▶ Stored data entries:
- - - -
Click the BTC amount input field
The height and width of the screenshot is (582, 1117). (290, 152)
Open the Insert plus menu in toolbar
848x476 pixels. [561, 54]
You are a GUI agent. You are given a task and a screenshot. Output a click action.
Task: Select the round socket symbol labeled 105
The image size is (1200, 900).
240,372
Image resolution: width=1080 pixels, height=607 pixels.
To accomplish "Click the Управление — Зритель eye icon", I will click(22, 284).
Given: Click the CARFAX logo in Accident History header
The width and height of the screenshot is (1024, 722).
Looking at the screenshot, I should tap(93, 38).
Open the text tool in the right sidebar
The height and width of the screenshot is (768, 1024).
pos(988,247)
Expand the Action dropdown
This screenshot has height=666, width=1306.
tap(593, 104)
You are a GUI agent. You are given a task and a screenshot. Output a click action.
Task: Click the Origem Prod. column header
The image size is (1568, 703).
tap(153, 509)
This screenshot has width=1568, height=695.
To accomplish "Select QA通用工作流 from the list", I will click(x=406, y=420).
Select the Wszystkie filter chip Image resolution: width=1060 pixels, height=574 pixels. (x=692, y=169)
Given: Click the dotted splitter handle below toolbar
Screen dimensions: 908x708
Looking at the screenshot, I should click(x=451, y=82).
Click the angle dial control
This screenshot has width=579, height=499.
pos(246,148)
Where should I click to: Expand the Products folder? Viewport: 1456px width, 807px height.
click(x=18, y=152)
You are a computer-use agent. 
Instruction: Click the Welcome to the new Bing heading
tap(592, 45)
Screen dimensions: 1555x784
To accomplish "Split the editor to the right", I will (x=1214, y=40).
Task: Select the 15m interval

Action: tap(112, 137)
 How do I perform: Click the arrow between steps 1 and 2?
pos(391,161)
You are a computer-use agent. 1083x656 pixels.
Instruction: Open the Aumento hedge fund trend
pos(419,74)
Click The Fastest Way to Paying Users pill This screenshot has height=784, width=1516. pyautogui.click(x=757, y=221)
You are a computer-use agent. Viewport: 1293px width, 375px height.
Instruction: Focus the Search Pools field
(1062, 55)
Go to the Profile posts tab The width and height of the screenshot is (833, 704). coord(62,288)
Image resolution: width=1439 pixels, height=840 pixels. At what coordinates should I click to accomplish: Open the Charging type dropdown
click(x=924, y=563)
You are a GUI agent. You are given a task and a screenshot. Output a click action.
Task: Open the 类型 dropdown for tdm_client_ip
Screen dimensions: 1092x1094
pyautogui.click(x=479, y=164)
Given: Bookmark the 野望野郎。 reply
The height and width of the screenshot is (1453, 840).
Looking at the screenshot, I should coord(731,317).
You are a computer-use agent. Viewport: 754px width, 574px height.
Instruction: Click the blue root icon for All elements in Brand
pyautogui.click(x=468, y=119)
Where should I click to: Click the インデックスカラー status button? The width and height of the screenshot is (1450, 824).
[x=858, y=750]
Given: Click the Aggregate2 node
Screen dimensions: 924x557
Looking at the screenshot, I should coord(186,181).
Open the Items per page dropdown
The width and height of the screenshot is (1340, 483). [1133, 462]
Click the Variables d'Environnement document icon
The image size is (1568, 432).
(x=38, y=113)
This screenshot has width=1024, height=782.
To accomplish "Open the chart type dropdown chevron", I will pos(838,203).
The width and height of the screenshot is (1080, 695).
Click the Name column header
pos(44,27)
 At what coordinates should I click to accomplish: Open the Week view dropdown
- - - -
▶ TASK ITEM:
Each entry needs to be given again exactly as it stands.

▶ EXPECTED ANSWER:
Click the BTC amount input field
The height and width of the screenshot is (582, 1117). (290, 152)
Open the Insert plus menu in toolbar
848x476 pixels. [561, 54]
You are a GUI agent. You are given a task and a screenshot. Output a click action.
Task: Select the round socket symbol labeled 105
The image size is (1200, 900).
240,372
Image resolution: width=1080 pixels, height=607 pixels.
To accomplish "Click the Управление — Зритель eye icon", I will click(22, 284).
Given: Click the CARFAX logo in Accident History header
The width and height of the screenshot is (1024, 722).
Looking at the screenshot, I should tap(93, 38).
Open the text tool in the right sidebar
The height and width of the screenshot is (768, 1024).
pos(988,247)
Expand the Action dropdown
This screenshot has height=666, width=1306.
tap(593, 104)
You are a GUI agent. You are given a task and a screenshot. Output a click action.
Task: Click the Origem Prod. column header
The image size is (1568, 703).
tap(153, 509)
This screenshot has width=1568, height=695.
To accomplish "Select QA通用工作流 from the list", I will click(x=406, y=420).
Select the Wszystkie filter chip Image resolution: width=1060 pixels, height=574 pixels. (x=692, y=169)
Given: Click the dotted splitter handle below toolbar
Screen dimensions: 908x708
Looking at the screenshot, I should click(x=451, y=82).
Click the angle dial control
This screenshot has width=579, height=499.
pos(246,148)
Where should I click to: Expand the Products folder? Viewport: 1456px width, 807px height.
click(x=18, y=152)
You are a computer-use agent. 
Instruction: Click the Welcome to the new Bing heading
tap(592, 45)
Screen dimensions: 1555x784
To accomplish "Split the editor to the right", I will (x=1214, y=40).
Task: Select the 15m interval

Action: tap(112, 137)
 How do I perform: Click the arrow between steps 1 and 2?
pos(391,161)
You are a computer-use agent. 1083x656 pixels.
Instruction: Open the Aumento hedge fund trend
pos(419,74)
Click The Fastest Way to Paying Users pill This screenshot has height=784, width=1516. pyautogui.click(x=757, y=221)
You are a computer-use agent. Viewport: 1293px width, 375px height.
Instruction: Focus the Search Pools field
(1062, 55)
Go to the Profile posts tab The width and height of the screenshot is (833, 704). coord(62,288)
Image resolution: width=1439 pixels, height=840 pixels. At what coordinates should I click to accomplish: Open the Charging type dropdown
click(x=924, y=563)
You are a GUI agent. You are given a task and a screenshot. Output a click action.
Task: Open the 类型 dropdown for tdm_client_ip
Screen dimensions: 1092x1094
pyautogui.click(x=479, y=164)
Given: Bookmark the 野望野郎。 reply
The height and width of the screenshot is (1453, 840).
Looking at the screenshot, I should coord(731,317).
You are a computer-use agent. Viewport: 754px width, 574px height.
Instruction: Click the blue root icon for All elements in Brand
pyautogui.click(x=468, y=119)
Where should I click to: Click the インデックスカラー status button? The width and height of the screenshot is (1450, 824).
[x=858, y=750]
Given: Click the Aggregate2 node
Screen dimensions: 924x557
Looking at the screenshot, I should coord(186,181).
Open the Items per page dropdown
The width and height of the screenshot is (1340, 483). [1133, 462]
Click the Variables d'Environnement document icon
The image size is (1568, 432).
(x=38, y=113)
This screenshot has width=1024, height=782.
To accomplish "Open the chart type dropdown chevron", I will pos(838,203).
The width and height of the screenshot is (1080, 695).
Click the Name column header
pos(44,27)
 At what coordinates should I click to accomplish: Open the Week view dropdown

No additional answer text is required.